I miss my dog "pepsi" so much. There is not a day or night i don't think about her. Words cannot describe the pain that goes through my soul and heart when that day finally arrived.
She was eleven years old a small jack Russell. She wasn't well with cancer.
I was always bringing her back and fort to the vets getting her medications and injections to ease the pain i felt so sorry for her, because she would curl up into my arms and shake with fear remembering the smell and sounds of the other animals at the vet and of course the cruel injections.
But everytime it looked possible that she would get better it just got worse, she would continue to loose the weight would get sick everytime she tried her best to eat just abit.
I rang from work to get the results of her blood tests, and when it was bad news i just broke down there and then at my desk and started crying...flooded memories of the years growing up with my beloved dog and friend.People at work couldn't understand the pain that i was going through as they had no pets of there own.

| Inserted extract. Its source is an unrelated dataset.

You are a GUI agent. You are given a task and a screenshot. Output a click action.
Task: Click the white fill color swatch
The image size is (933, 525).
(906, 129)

A few months went by and i knew it was wrong to keep bringing her back and fort to the vets, it wasn't fair on her.Paul was our family vet since the start and he told me that it would be the best thing for her to put her to sleep.I knew that but i had to hear it from him because i would only keep on hope that there would be some miracle cure and i would get back my happy dog.

The apointment was made for the next morning :(

I stayed awake all night with her by my side knowing this was our last night together watching her sleep...i cried silently holding my breath so as not to wake her...i'm sure she sensed my sadness.
The drive to the vet was horriable, but i remained calm for pepsi and assured her that everything will be fine.

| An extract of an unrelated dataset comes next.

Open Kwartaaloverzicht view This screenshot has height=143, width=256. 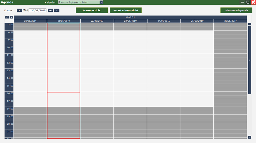[125, 10]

My mam went to Medugorie the year before and brought back some rosary beads for me and her friends.I could see the surprised look on everyone when i took the beads out and i placed the beads around her little head before the vet put her to sleep.( I had said a little prayer on the beads before going to the vet to keep her safe and i asked my granded who died from cancer to please look after her )
I looked into her beautiful brown eyes and whisppered into her ears as i hugged her and i said "i love you so much baby you are the most wonderful dog in the world and you will always be my baby, i will see you again one day".

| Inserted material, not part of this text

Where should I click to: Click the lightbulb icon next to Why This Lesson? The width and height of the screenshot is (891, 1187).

I didn't want to let go but when she finally passed away. I cried the vet down, i even frighted myself the way i heard my self cry like i never knew possible..the suddon loss and shock ran through me.
I'd never get a dog again because even though its great for the few years i don't think i could go through that again, the ending is to painful to watch and bear.
I love you pepsi and you will never be forgottin - I am happy you are pain free and at rest. The house is not the same without you but I love the good memories you brought to the house and your family.
I Love you for eternity Pepsi !!!!
Lots of Love !!!!
Lisa xxxxxxxxxxxxxxxxxxxxxxxxxxxxxxxxxxxxxxxx
PS: I Keep you all in my thoughts and Prayers.